This project demonstrates how to perform real-time object detection using a Raspberry Pi, a USB Camera, and the CircuitDigest Cloud API. This solution eliminates the need for manual dataset collection, data labeling, or local model training. By leveraging the CircuitDigest Cloud API, the Raspberry Pi can act as a plug-and-play object detection system capable of identifying over 75+ object classes.

Features

  • Real-Time Detection: Uses cloud-based AI to quickly identify objects in the frame.
  • Multiple Operating Modes:
    • Keyboard Mode: Capture images manually by pressing the SPACE key (ideal for desktop/VNC use).
    • Auto Mode: Automatically captures images at a fixed time interval (e.g., every 5 seconds) for continuous monitoring.
    • SSH Mode: Runs in the terminal without needing an OpenCV display window.
  • Adjustable Parameters: Easily customize confidence thresholds and filter specific object classes.
  • Low Hardware Requirements: No heavy local processing is needed; inference is done on the cloud.

Hardware Requirements

  • Raspberry Pi (Any model like Pi 3 or Pi 4, connected to external power)
  • USB Web Camera (Connected to any USB port on the Pi)
  • MicroSD Card (with Raspberry Pi OS installed)

Hardware Setup

  1. Connect the USB Camera to one of the USB ports on the Raspberry Pi.
  2. Ensure the Raspberry Pi is powered by a sufficient external power supply.
  3. Access the Raspberry Pi either via:
    • Direct Connection: Monitor, Keyboard, and Mouse.
    • SSH: Headless terminal access.
    • VNC Viewer: Remote desktop access.

Software Setup

  1. Setup your Raspberry Pi using the Raspberry Pi Imager with a standard OS installation.
  2. Create an account on the CircuitDigest Cloud.
  3. Navigate to the Object Detection feature and obtain your API Key.
  4. Open Thonny IDE (or your preferred Python editor) on your Raspberry Pi.
  5. Install the necessary Python packages if they aren't already installed:
    pip install opencv-python requests

Installation & Usage

  1. Clone this repository or copy the Python script to your Raspberry Pi.
  2. Edit the script to include your API key and configure parameters:
    SERVER_URL = "https://www.circuitdigest.cloud/api/v1/object-detection/detect"
    API_KEY    = "YourApikey"  # <-- Paste your CircuitDigest API Key here
    CLASSES    = "[]"          # <-- Define specific classes or leave empty for all
    CONFIDENCE = "0.2"         # <-- Adjust confidence threshold (e.g., 0.2 for 20%)
    MODE = "auto"              # <-- Set to "keyboard", "auto", or "ssh"
    AUTO_INTERVAL = 5          # <-- Interval in seconds for auto mode
  3. Run the script:
    python object_detection.py
  4. Depending on the mode you selected, the system will start capturing images, sending them securely to the CircuitDigest Cloud, and printing the detected objects along with their confidence scores to the terminal.

Troubleshooting

  • Camera not found!
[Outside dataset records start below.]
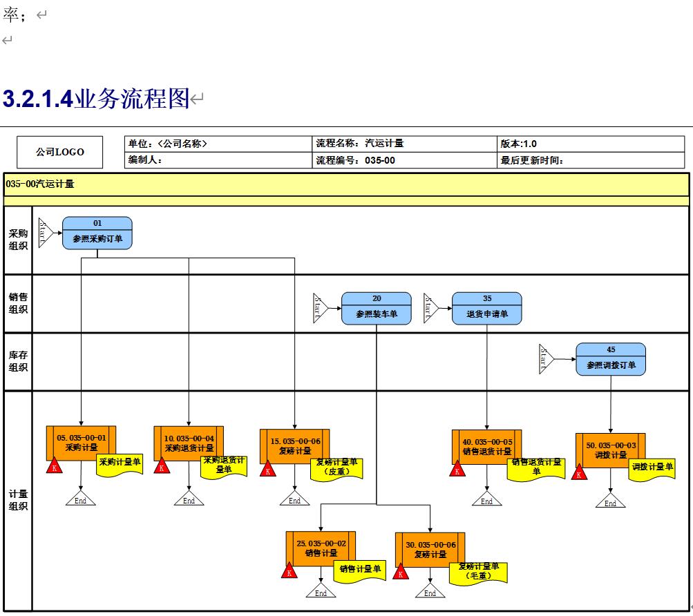Image resolution: width=693 pixels, height=616 pixels.
Task: Select the orange 50.035-00-03 调拨计量 box
Action: [610, 450]
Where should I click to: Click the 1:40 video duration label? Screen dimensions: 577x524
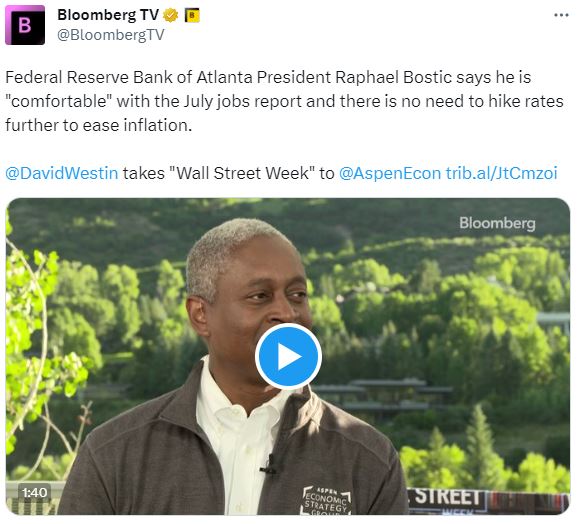coord(34,492)
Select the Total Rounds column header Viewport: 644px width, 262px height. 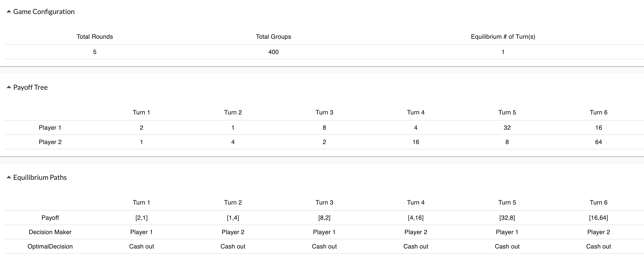95,37
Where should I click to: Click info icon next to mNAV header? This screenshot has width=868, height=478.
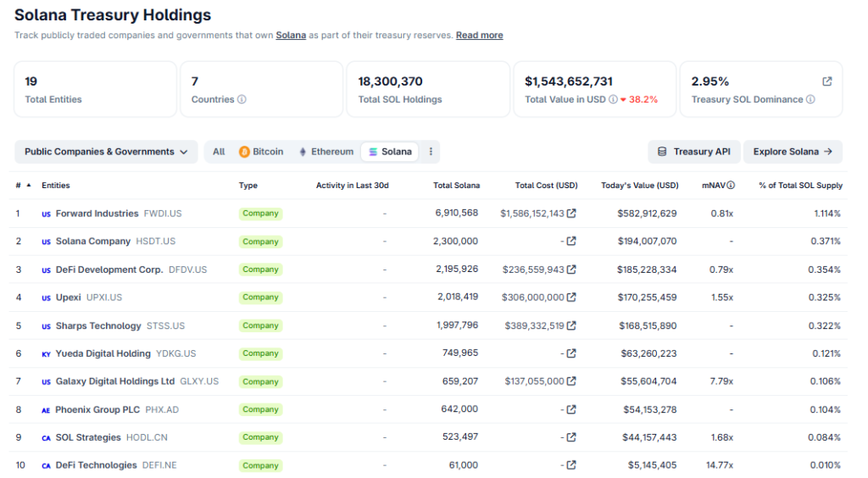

Check USB camera connection: Check the physical connection. You may need to change the camera index in the code from cv2.VideoCapture(0) to cv2.VideoCapture(1).
  • API request failure or timeout error: Verify your Wi-Fi connection and ensure your API key is correct. You can also try increasing the timeout value in the request.
  • Low detection accuracy: Ensure good lighting and that the object is clearly visible. Increase the CONFIDENCE threshold to reduce false positives.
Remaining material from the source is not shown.